ЗАДАНИЕ 1.
Ответьте по отрывку о Бакунине на вопросы, по одному в строке, помечая ответы так же:
(a) Кто из критиков упрекнул Бакунина в том, что он «только мастер был разрывать»?
(b) В какую страну Бакунин решил поехать учиться?
(c) Кто из родных Бакунина к его приезду в Прямухино уже умер?
ЗАДАНИЕ 2.
Согласуются ли с отрывком о Бакунине следующие утверждения? На каждое ответьте «да» или «нет» и приведите решающие слова отрывка в точной цитате.
(a) Бывшие друзья одолжили Бакунину денег на поездку.
(b) Варя уехала за границу вместе со Станкевичем.
(c) Ссора Бакунина с отцом была связана с замужеством Любови.
ЗАДАНИЕ 3.
Продолжите отрывок о Бакунине, начав сразу после его последнего предложения.

ОТРЫВОК ТЕКСТА.
Даже такой близкий Бакунину человек, как критик В.П. Боткин, бросил ему с укором: "…Ты до сих пор не любил примирять, а только мастер был разрывать…"
Бывший в центре всеобщего внимания, Бакунин вдруг остается один, и когда решается ехать учиться в Германию, никто из бывших друзей даже не дает ему денег взаймы. Перед отъездом в Берлин Бакунин в предпоследний раз в своей жизни заехал в Прямухино: все было как прежде, только старшая сестра, Любовь, из-за замужества которой Бакунин и рассорился когда-то с отцом, уже умерла. Сбежала за границу со Станкевичем Варя. Дружбы с друзьями были безвозвратно испорчены, отношения с сестрами Беер спутались в совершенно взрывчатый и больной клубок чувств, проросших из его, Мишеля, наставлений к "блаженной жизни". Делать в Прямухине Бакунину было больше нечего.

ПЕРЕЧЕНЬ ДАННЫХ.
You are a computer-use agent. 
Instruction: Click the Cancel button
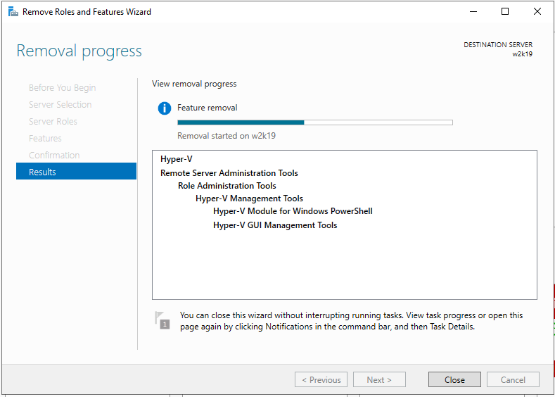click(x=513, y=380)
---
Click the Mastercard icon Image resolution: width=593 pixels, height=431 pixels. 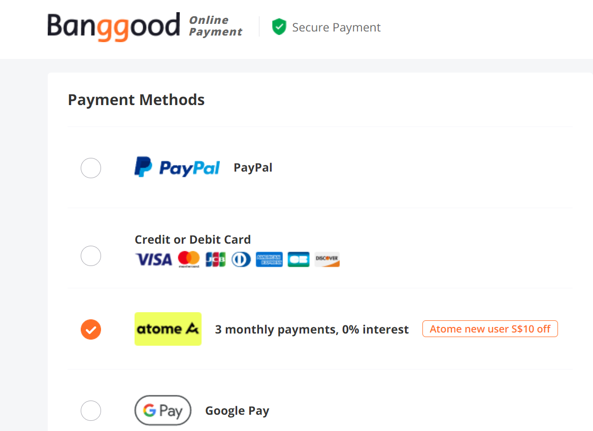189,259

ИТОГОВЫЙ ОТВЕТ 1.
(a) Критик В.П. Боткин.
(b) В Германию.
(c) Старшая сестра Любовь.

ИТОГОВЫЙ ОТВЕТ 2.
(a) Нет: «никто из бывших друзей даже не дает ему денег взаймы».
(b) Да: «Сбежала за границу со Станкевичем Варя».
(c) Да: «из-за замужества которой Бакунин и рассорился когда-то с отцом».

ИТОГОВЫЙ ОТВЕТ 3.
Деньги на отъезд ссудил ему Герцен, словно предчувствуя, что много позже, за границей, судьба вновь сведет их – бывших московских "студентов с Маросейки". Он же один и провожал Бакунина в дальний путь: над Кронштадтом бушевала непогода, лил дождь, и за бортом покачивающегося у пристани корабля был виден только черный, мокрый плащ Бакунина… Герцен не стал дожидаться отплытия и, развернувшись, пошел прочь. Впереди у Мишеля была одна неизвестность. Интересно, что сделал бы он, если б ему сказали, что в последний раз он увидит свое Прямухино через много лет, когда его в тюремном возке завезут домой по дороге из тюрьмы на поселение? Что проклятье вечного изгнанья в чужих землях, среди чужих и большей частью нелюбимых им людей будет преследовать его до самой смерти и что умирать он убежит, как собака, стремясь остаться в одиночестве, в отсутствии нелюбимой жены и чужих, не им рожденных детей ее?
Вот уж поистине есть над чем поразмыслить!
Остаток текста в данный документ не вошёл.